O cândido texto do diretor-geral da Abin não deixa dúvidas; nele estão as impressões digitais de quem não está minimamente interessado na multiplicação de Gargantas Profundas ou Gargantas Rasas, Gargantas Roucas ou sequer Gargantas Sussurrantes.

No momento em que servidores públicos revoltados começarem a gargantear ou reportar – direta ou indiretamente – o que vêem ou sabem, a Esplanada dos Ministérios desmorona. Nem a Abin estaria a salvo do garganteio sufocado, diga-se, há pelo menos duas décadas.

Papel fiscalizador

É por isso que o Dr. Lima e Silva desqualifica Mark Felt ao considerá-lo ‘rotten apple’ (maçã podre) enquanto canta loas ao sistema de ‘delação premiada’. Fica evidente que detesta o cidadão-servidor que, por fidelidade à sua consciência, passa por cima dos compromissos profissionais com o Estado. O chefão da Inteligência prefere pagar ao delator-mercenário porque deste modo limita e controla o processo saneador.

Na ânsia de qualificar Felt como vilão e desqualificar as razões que o levaram a vazar as dicas para a dupla Woodward-Berenstein, o diretor da Abin esquece que um delator autônomo, ‘terceirizado’, chamado Pedro Collor desvendou para a imprensa o mar de lama do Esquema Collor.

Foi vingança? Foi. Pedro Collor era um delirante? Era. Se tivesse sido premiado com alguma boca livre teria ficado calado? Certamente. Mas graças a ele, às suas mágoas e ao seu gorgeio, o país livrou-se de uma perigosa gangue.
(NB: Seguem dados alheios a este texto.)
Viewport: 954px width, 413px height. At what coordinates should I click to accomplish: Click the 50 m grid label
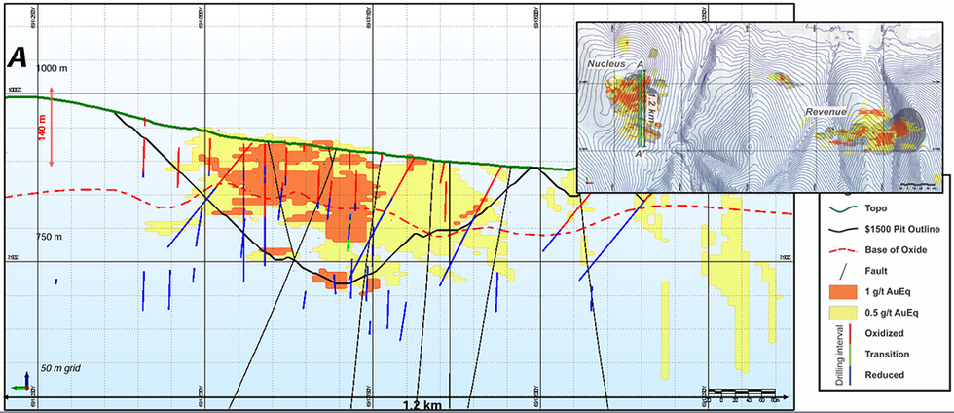point(61,368)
Na verdade, a Abin não quer que a imprensa desempenhe o papel fiscalizador que lhe cabe no sistema democrático. Não quer parceiros, quer filtrar e monitorar o que convém vir à tona. Em outras palavras: quer o monopólio das gargantas. Gargântua quer o silêncio.

Avaliações furadas

A imprensa brasileira não resiste à vocação caipira. Indispensável a picada venenosa e piadinha perversa. Na revelação da identidade do ‘Garganta Profunda’, grandes e pequenos tolos insistiram na bobagem a respeito do furo que a Vanity Fair teria dado no Washington Post.

Nem o jornal nem a dupla de repórteres (agora reunida depois de longa separação) estavam interessados em quebrar o pacto que mantinham há mais de três décadas.

Os engraçadinhos queriam que o sigilo da fonte fosse quebrado justamente por aqueles que juraram respeitá-lo? Este tipo de furo reclamado pela galera tupiniquim poria a perder um comportamento impecável.

Pior foram as piadinhas a respeito das motivações de Mark Felt para converter-se no ‘Garganta Profunda’. Se fosse uma vingança pessoal contra a Casa Branca o ex-nº 2 do FBI não esperaria tanto tempo para colher os louros. Se estivesse atrás de grana não conseguiria um tostão, porque justamente no auge do caso Watergate a imprensa americana começou a discutir abertamente o check-book journalism (o jornalismo do talão de cheques) que começava a proliferar e logo abortado.

Da onda de picuinhas contra Felt não escapou o seu idolatrado mentor, J. Edgar Hoover, descrito maliciosamente pelo craque Elio Gaspari (Globo & Folha, 5/6) como celibatário, agarrado às saias da ‘mamy’ e que ao longo dos anos passava os fins de semana com o mesmo amiguinho. E daí?